Beschluss vom Oberlandesgericht Hamm - 6 WF 31/14
Tenor
Die Beschwerde der Antragstellerin vom 16.1.2014 gegen den Beschluss des Amtsgerichts – Familiengericht – Dortmund vom 13.12.2013 wird zurückgewiesen.
1
Gründe:
2Die gemäß § 113 Abs. 1 S. 2 FamFG, § 127 Abs. 2 ZPO zulässige Beschwerde ist unbegründet. Das Amtsgericht hat zu Recht den Antrag der Antragstellerin auf Bewilligung von Verfahrenskostenhilfe zurückgewiesen. Denn die Antragstellerin ist nicht bedürftig. Zur Vermeidung von Wiederholungen wird auf die zutreffenden Ausführungen in der angefochtenen Entscheidung und im Nichtabhilfebeschluss vom 30.1.2014 Bezug genommen.
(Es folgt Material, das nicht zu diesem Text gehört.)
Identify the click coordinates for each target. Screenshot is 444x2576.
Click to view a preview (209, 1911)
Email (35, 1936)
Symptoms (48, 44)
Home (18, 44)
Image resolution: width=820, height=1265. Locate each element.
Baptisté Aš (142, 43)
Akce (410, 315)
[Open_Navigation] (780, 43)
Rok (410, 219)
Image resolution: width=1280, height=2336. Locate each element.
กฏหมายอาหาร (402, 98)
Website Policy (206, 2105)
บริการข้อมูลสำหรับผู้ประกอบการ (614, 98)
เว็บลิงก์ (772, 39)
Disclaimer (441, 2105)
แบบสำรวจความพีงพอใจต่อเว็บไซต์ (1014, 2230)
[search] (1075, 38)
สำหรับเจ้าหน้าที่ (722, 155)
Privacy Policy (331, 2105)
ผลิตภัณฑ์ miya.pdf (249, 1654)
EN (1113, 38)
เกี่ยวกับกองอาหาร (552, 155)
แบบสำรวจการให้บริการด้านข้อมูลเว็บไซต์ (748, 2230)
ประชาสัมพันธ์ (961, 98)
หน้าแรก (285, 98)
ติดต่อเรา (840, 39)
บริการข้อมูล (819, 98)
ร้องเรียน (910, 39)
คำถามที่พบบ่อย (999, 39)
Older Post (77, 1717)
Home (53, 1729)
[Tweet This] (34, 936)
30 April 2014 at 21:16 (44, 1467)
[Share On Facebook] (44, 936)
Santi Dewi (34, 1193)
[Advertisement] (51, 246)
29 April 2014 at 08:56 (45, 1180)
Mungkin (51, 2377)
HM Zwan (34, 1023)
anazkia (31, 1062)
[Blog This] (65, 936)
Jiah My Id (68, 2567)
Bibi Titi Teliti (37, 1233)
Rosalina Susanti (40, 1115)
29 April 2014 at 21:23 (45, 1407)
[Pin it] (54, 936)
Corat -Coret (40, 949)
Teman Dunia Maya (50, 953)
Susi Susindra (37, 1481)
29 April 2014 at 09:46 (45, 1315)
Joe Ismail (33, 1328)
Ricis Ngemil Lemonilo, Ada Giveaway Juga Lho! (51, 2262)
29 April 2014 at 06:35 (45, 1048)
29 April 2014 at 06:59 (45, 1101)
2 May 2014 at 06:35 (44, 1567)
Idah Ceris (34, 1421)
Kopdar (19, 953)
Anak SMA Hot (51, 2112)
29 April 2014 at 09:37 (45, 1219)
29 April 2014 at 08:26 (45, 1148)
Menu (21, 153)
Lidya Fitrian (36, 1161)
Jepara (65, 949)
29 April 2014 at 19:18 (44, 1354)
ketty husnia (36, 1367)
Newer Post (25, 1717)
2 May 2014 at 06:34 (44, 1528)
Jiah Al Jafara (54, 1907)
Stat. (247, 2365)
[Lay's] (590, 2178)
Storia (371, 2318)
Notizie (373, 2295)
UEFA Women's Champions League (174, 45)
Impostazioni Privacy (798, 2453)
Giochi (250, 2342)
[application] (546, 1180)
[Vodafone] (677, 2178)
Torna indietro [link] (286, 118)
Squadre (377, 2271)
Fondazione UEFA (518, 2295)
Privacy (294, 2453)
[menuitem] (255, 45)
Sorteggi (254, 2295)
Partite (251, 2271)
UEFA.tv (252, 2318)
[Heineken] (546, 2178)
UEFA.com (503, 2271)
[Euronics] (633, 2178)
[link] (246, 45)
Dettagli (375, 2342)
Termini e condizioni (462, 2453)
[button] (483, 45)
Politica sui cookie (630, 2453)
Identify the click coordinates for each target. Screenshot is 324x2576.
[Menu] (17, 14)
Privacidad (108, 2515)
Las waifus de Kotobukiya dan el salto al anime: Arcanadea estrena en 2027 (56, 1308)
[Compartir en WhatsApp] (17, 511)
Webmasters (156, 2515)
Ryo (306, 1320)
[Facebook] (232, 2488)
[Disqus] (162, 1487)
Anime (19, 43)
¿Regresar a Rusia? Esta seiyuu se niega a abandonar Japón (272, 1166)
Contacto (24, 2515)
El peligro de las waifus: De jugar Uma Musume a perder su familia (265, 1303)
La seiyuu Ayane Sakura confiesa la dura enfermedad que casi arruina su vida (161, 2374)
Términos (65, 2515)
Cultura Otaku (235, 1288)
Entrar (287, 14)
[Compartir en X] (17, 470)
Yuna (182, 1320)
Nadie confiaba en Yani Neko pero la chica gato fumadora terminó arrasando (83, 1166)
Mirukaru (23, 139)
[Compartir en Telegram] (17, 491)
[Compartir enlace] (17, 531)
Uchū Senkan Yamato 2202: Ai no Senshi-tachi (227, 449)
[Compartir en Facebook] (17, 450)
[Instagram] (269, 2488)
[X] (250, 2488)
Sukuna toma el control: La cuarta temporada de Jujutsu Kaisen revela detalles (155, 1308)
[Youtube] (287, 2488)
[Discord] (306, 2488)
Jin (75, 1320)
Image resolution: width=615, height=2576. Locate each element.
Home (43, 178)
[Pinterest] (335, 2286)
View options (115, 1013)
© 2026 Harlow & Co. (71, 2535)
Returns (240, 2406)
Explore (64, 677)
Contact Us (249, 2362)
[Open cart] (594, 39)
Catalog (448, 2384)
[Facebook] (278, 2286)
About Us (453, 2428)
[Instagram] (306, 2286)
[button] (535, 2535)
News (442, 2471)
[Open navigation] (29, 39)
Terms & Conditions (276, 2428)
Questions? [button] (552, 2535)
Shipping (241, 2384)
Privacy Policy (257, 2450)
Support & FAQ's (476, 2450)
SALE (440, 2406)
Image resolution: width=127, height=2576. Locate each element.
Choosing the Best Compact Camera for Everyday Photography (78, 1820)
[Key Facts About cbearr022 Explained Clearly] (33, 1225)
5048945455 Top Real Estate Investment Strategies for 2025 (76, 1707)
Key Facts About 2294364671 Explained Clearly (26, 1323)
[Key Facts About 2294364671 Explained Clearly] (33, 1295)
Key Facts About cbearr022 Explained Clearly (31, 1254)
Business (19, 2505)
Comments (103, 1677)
3Dabei kommt es nicht darauf an, dass die Antragstellerin zum gegenwärtigen Zeitpunkt über kein Guthaben verfügt, das über dem Schonvermögen liegt. Die Antragstellerin ist vielmehr fiktiv so zu behandeln, als sei ausreichend Vermögen vorhanden (vgl Büttner/Wrobel-Sachs/Gottschalk/Dürbeck, Prozess- und Verfahrenskostenhilfe, 7. Auflage 2014, Rn. 353). Noch am 18.9.2013 wies das Konto der Antragstellerin bei der Postbank ein Guthaben von 21.060,80 € auf. Selbst bei der Beantragung der Verfahrenskostenhilfe am 7.11.2013 hatte das Konto noch ein Guthaben von 7.533,41 €. Dass nach dem Auslaufen der Darlehensbelastung im August 2013 ein Regelungsbedarf bestand, war der Antragstellerin schon seit der Trennung bekannt. Sie durfte auch nicht darauf vertrauen, dass es zu einer einvernehmlichen Regelung kommt. Aus diesem Grund hätte sich die Antragstellerin auf das Verfahren einrichten müssen und es hätten allenfalls zwingend notwendige Ausgaben getätigt werden dürfen. Die Antragstellerin hat aber nicht dargelegt, dass die Anschaffungen zwingend erforderlich waren. Außerdem liegt die Summe der getätigten Käufe weit unter dem damaligen Guthaben von 21.060,80 €.
4Eine Kostenentscheidung ist nicht veranlasst, § 113 Abs. 1 S. 2 FamFG, § 127 Abs. 4 ZPO.
Verwandte Urteile
Keine verwandten Inhalte vorhanden.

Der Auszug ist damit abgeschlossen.